Executing as You Generate: Hiding Execution Latency in LLM Code Generation
Summary: arXiv:2604.00491v1 Announce Type: cross
Abstract: Current LLM-based coding agents follow a serial execution paradigm: the model first generates the complete code, then invokes an interpreter to execute it. This sequential workflow leaves the executor idle during generation and the generator idle during execution, resulting in unnecessary end-to-end latency. We observe that, unlike human developers, LLMs produce code tokens sequentially without revision, making it possible to execute code as it is being generated.
We formalize this parallel execution paradigm, modeling it as a three-stage pipeline of generation, detection, and execution, and derive closed-form latency bounds that characterize its speedup potential and operating regimes. We then present Eager, a concrete implementation featuring AST-based chunking, dynamic batching with gated execution, and early error interruption.
Introduction
The advent of large language models (LLMs) has transformed the landscape of code generation, enabling developers to harness the power of AI in their programming tasks. However, the traditional approach of code generation followed by execution is not efficient, leading to increased latency and reduced productivity.
Challenges in Current LLM-Based Coding Agents
Current methodologies for LLM-based coding agents are hindered by several challenges:
- Sequential Execution: The model generates the code in its entirety before it is executed, resulting in a delay.
- Idle Resources: The executor remains idle while the model generates code, wasting computational resources.

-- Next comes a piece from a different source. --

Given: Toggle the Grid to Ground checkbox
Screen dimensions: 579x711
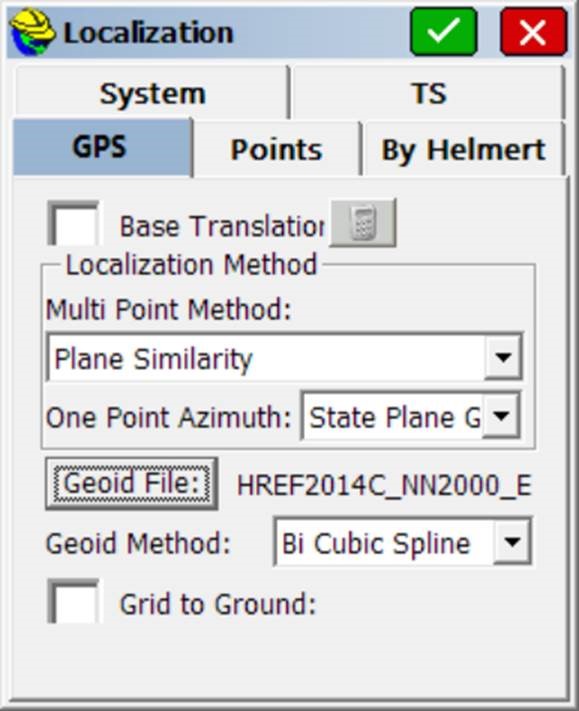Looking at the screenshot, I should pos(73,601).
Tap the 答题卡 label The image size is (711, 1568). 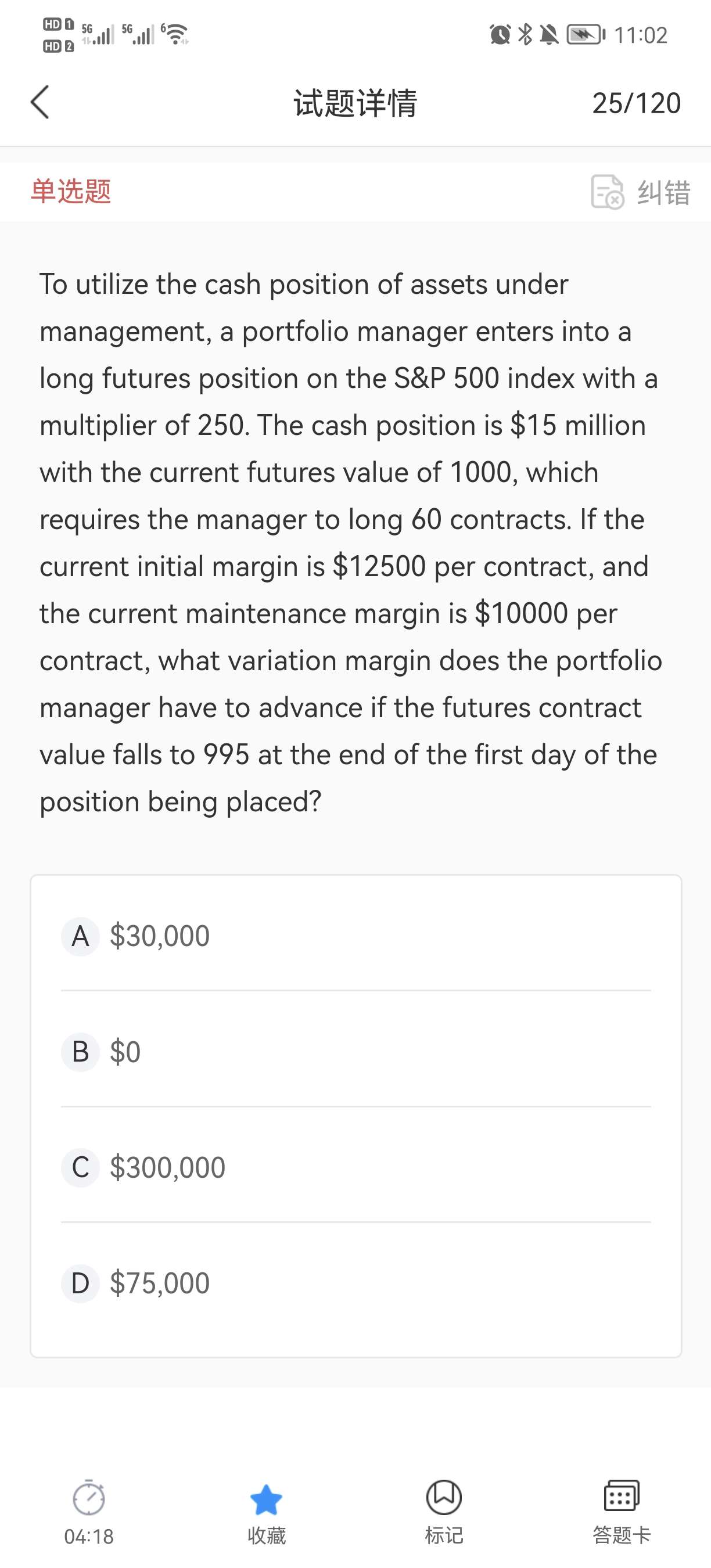click(621, 1535)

- Lack of Real-Time Feedback: There is no immediate feedback loop during the coding process, which can lead to errors being missed until the execution phase.
The Eager Implementation
Eager addresses these challenges by introducing a novel methodology that allows for parallel execution of code generation and execution. The implementation consists of:
- AST-Based Chunking: This technique breaks down the code into manageable chunks, enabling real-time execution as the code is generated.
- Dynamic Batching: Eager employs dynamic batching with gated execution to optimize resource usage and execution time.
- Early Error Interruption: This feature allows the system to detect and interrupt execution upon encountering an error, thereby reducing wasted computational effort.
Performance Evaluation
The performance of Eager was rigorously evaluated across various benchmarks, involving seven different LLMs and three execution environments. The results demonstrated substantial improvements in execution latency:
- Reduction in Non-Overlapped Execution Latency: Up to 99.9% reduction was observed, showcasing the efficacy of the parallel execution model.
- End-to-End Latency Improvement: Eager achieved a reduction of up to 55% in overall latency across several benchmarks and LLMs.
Conclusion
The implementation of Eager represents a significant advancement in the realm of LLM-based code generation. By adopting a parallel execution paradigm, it effectively minimizes latency and enhances the overall efficiency of coding agents. This innovative approach not only streamlines the coding process but also serves as a foundation for future advancements in AI-driven development tools.